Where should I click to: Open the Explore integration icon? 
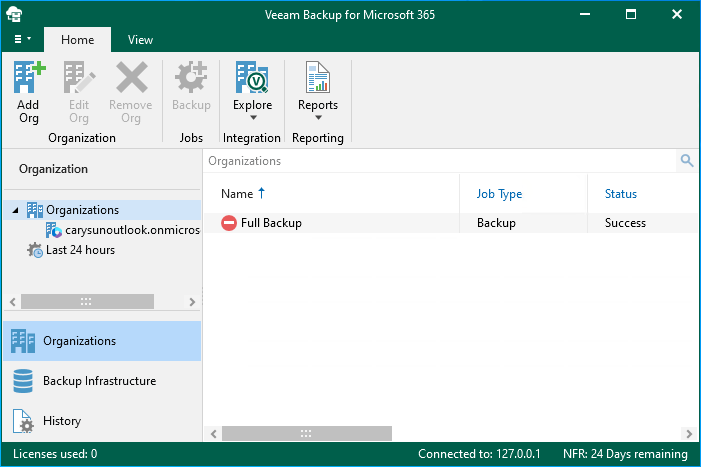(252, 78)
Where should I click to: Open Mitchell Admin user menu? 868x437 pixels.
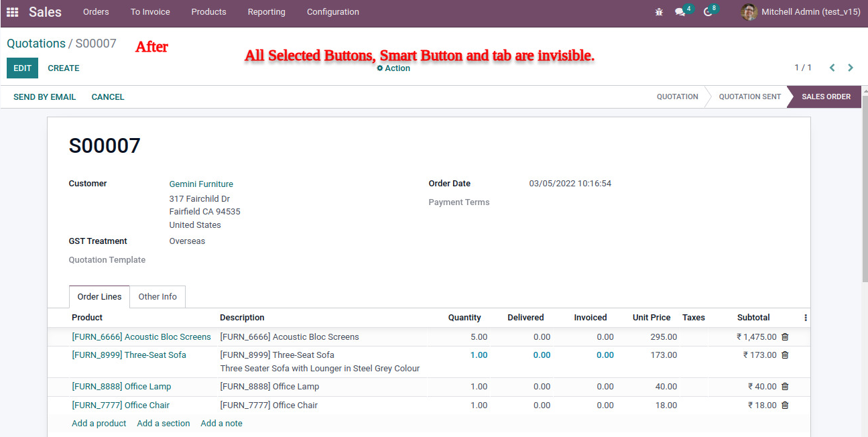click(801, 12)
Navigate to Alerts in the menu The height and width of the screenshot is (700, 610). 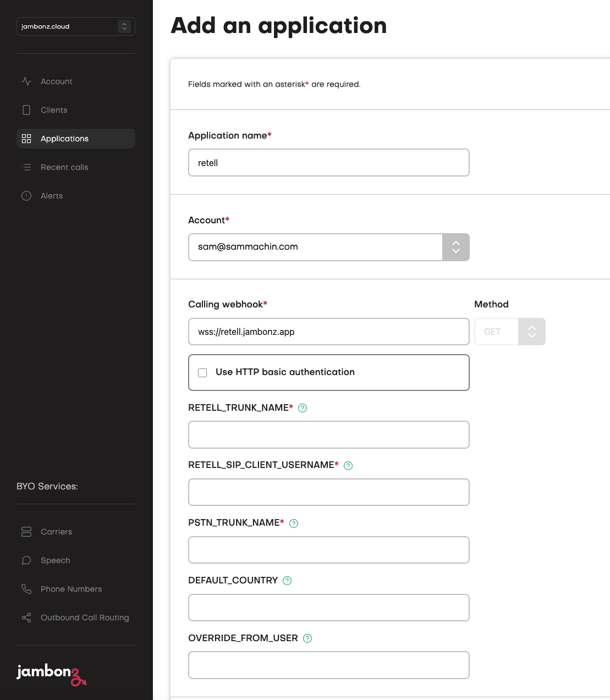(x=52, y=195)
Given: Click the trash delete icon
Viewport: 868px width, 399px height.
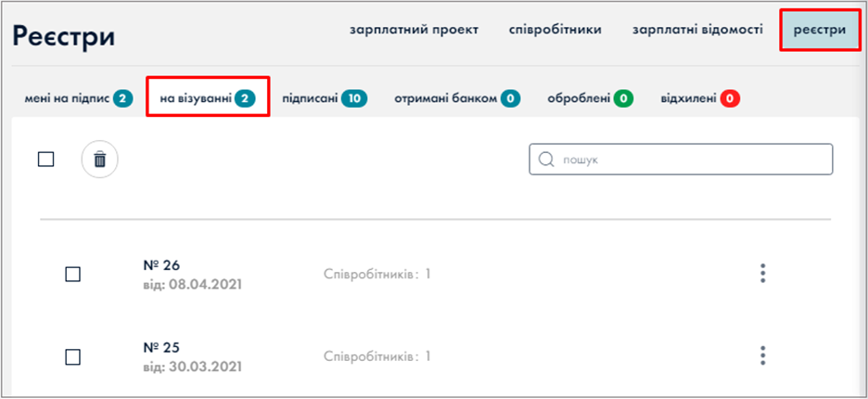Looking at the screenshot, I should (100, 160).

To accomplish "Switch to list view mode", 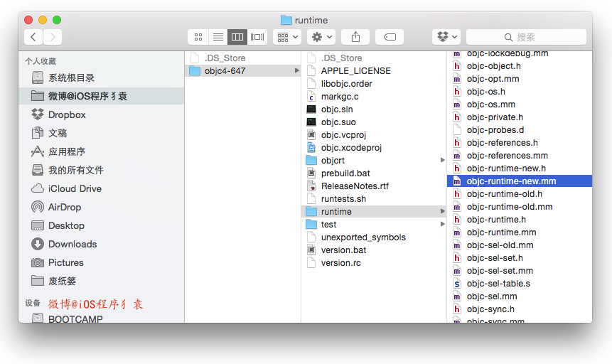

[What is required]:
Please print the lines from the one holding "Given: Click the trash delete icon" through the end of the records above, unchanged and with the pictures left out.

[The answer]:
Given: Click the trash delete icon
Viewport: 868px width, 399px height.
Looking at the screenshot, I should (100, 160).

To accomplish "Switch to list view mode", 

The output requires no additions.